● **Required action 1**: Return the stretch of the manufacturing PMI article from "The drop in" through "chairman Timothy Fiore.", copied word for word.
● **Required action 2**: Pick up the article on January's drop in the manufacturing PMI after its last sentence and keep writing it.

On Wednesday, the Institute for Supply Management (ISM) announced that its Purchasing Managers Index (PMI) for manufacturing dropped to 47.4 in January. The new manufacturing PMI reading is one percentage point lower than the seasonally adjusted 48.4 percent rating that the ISM’s index recorded in December.

According to the ISM, a manufacturing PMI above 50 percent means the manufacturing economy is generally expanding, while a rating below 50 percent means manufacturing is “generally contracting.”

The index had been 58.4 percent in February 2022 and gradually fell to where it is today. In October, the index hit the 50 percent threshold before falling to 49 percent in November, then 48.4 in December and 47.4 to end the month of January.

The drop in ISM’s manufacturing PMI over the last month was steeper than anticipated by economists polled by Reuters. Those economists had expected the January index rating to only fall to about 48 percent.

The ISM’s manufacturing PMI is now the lowest it’s been since May 2020, when the index registered a seasonally adjusted 43.5 percent. That significant contraction came as COVID-19 spread throughout the United States.

“The past relationship between the Manufacturing PMI and the overall economy indicates that the Manufacturing PMI for January (47.4 percent) corresponds to a -0.5-percent change in real gross domestic product (GDP) on an annualized basis,” said ISM chairman Timothy Fiore.

Manufacturing accounts for about 11.3 percent of the overall U.S. economy.

● **Record excerpts**:
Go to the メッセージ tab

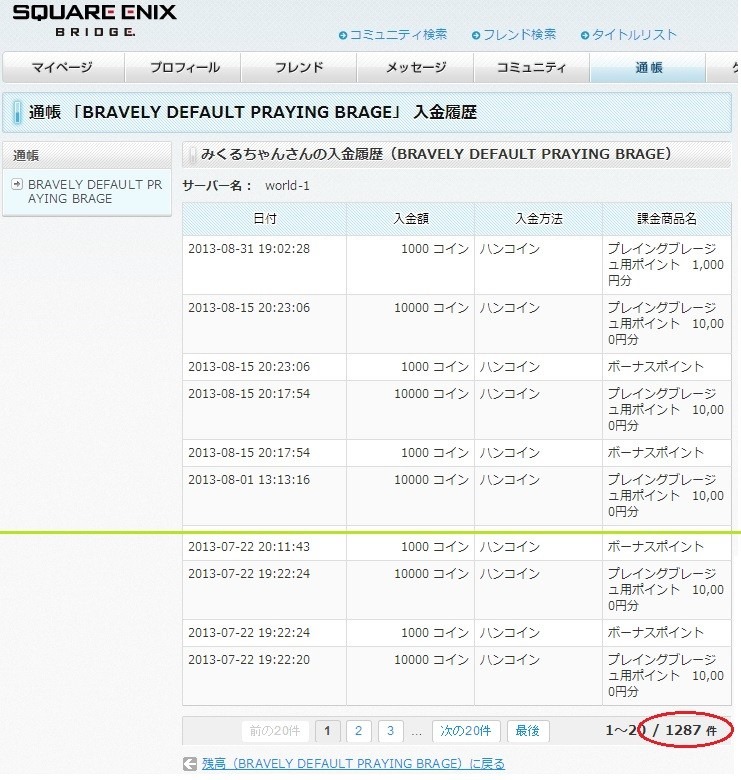tap(416, 68)
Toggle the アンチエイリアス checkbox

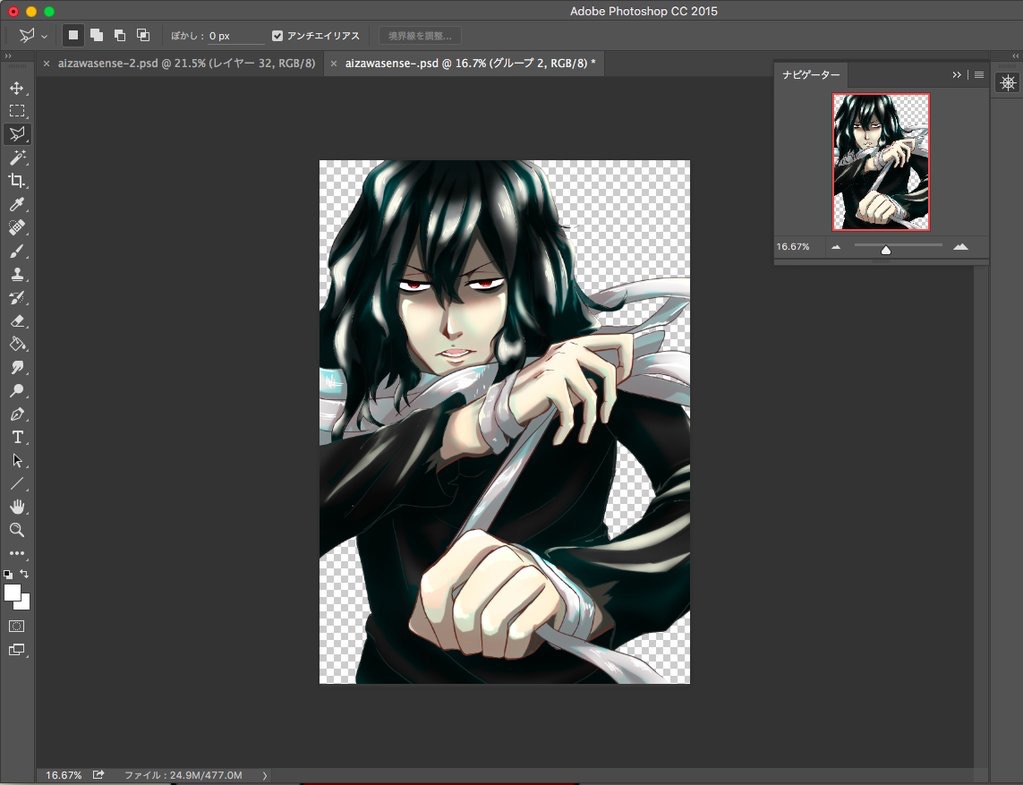[278, 36]
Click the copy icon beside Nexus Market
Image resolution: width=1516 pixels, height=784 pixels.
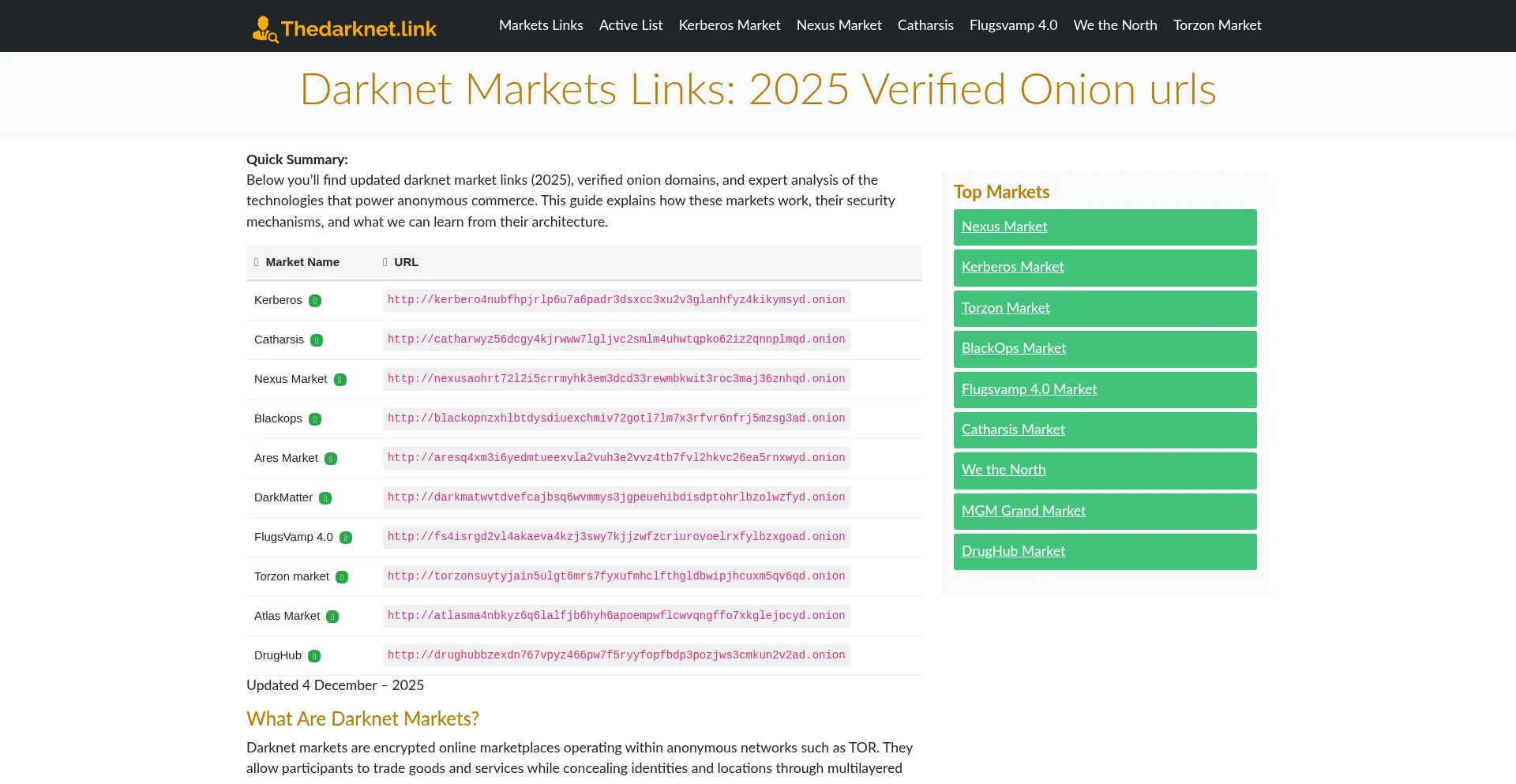tap(340, 380)
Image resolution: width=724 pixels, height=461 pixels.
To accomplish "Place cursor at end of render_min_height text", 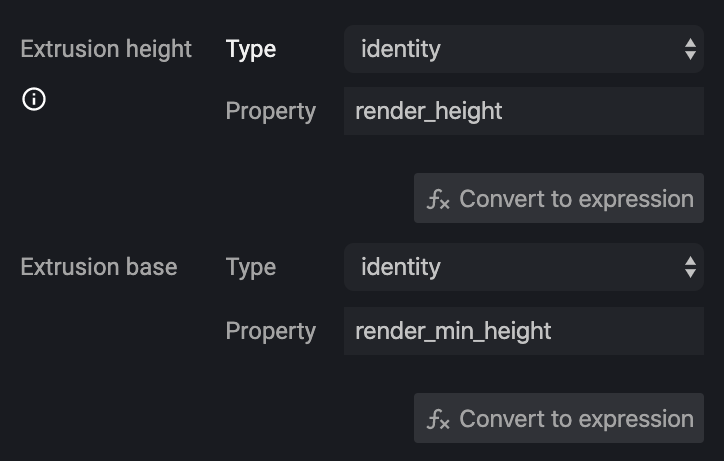I will pos(552,331).
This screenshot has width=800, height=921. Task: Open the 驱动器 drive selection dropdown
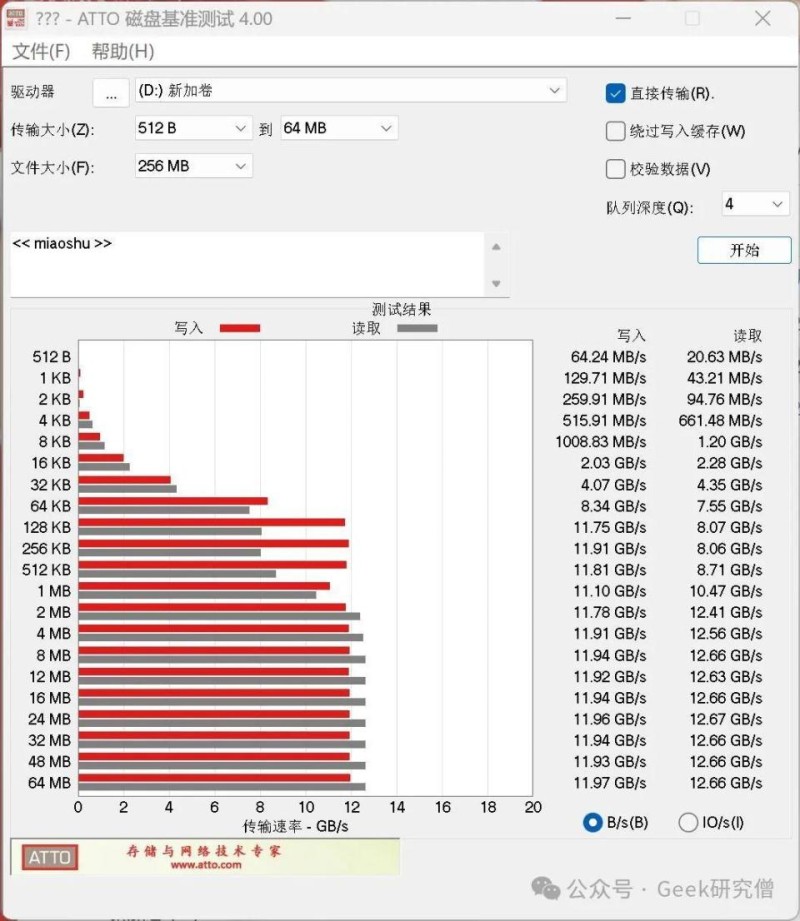click(555, 92)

● **Exercise answer 1**:
The drop in ISM’s manufacturing PMI over the last month was steeper than anticipated by economists polled by Reuters. Those economists had expected the January index rating to only fall to about 48 percent.

The ISM’s manufacturing PMI is now the lowest it’s been since May 2020, when the index registered a seasonally adjusted 43.5 percent. That significant contraction came as COVID-19 spread throughout the United States.

“The past relationship between the Manufacturing PMI and the overall economy indicates that the Manufacturing PMI for January (47.4 percent) corresponds to a -0.5-percent change in real gross domestic product (GDP) on an annualized basis,” said ISM chairman Timothy Fiore.

● **Exercise answer 2**:
The Federal Reserve’s fastest interest rate-hiking cycle since the 1980s as it fights inflation is undercutting demand for goods, which are mostly bought on credit. The dollar’s past appreciation against the currencies of the United States’s main trade partners and a softening in global demand are also hurting manufacturing. Spending is shifting back to services.

The weakness in the ISM mirrored a deterioration in the so-called hard manufacturing data. Manufacturing production declined at an annualized rate of 2.5 percent in the fourth quarter, data from the Fed showed last month.

Employment

While the ISM’s manufacturing PMI has marked three consecutive months of contractions in manufacturing, ISM data shows employment in the manufacturing sector is continuing to grow, though at modest levels.

As with the manufacturing PMI, a score above 50 percent on the ISM’s employment index indicates growth. The ISM’s employment index remained in growth territory in January, though it fell from a seasonally adjusted 50.8 percent in December to 50.6 percent in January.

While the ISM’s employment index gives a somewhat positive outlook, this gauge has swung up and down and has not been a good predictor of manufacturing payrolls in the government’s closely watched employment report.

Indeed, the ISM indicated that in the 18 different manufacturing industries that its employment index tracks, five reported growth in employment in January while nine reported a decline.

Other Recession Warnings

The ISM’s latest manufacturing PMI ratings are just one of several growing signs of a possible recession in recent months.
Economists saw two consecutive quarters of contraction in the U.S. economy in the first half of 2022. The period of economic contraction met long-held definitions of a recession, but the National Bureau of Economic Research (NBER) did not officially declare a recession.
While the United States did record economic growth in the second half of 2022, recessionary concerns have continued.
In January, the World Bank cut its economic growth forecasts for the entire global economy for 2023. The World Bank placed its forecast for the United States at just 0.5 percent—a minimal level of growth.
A majority of economists polled by the World Economic Forum (WEF) later on in January predicted a high likelihood of a global economic recession.
Reuters contributed to this article.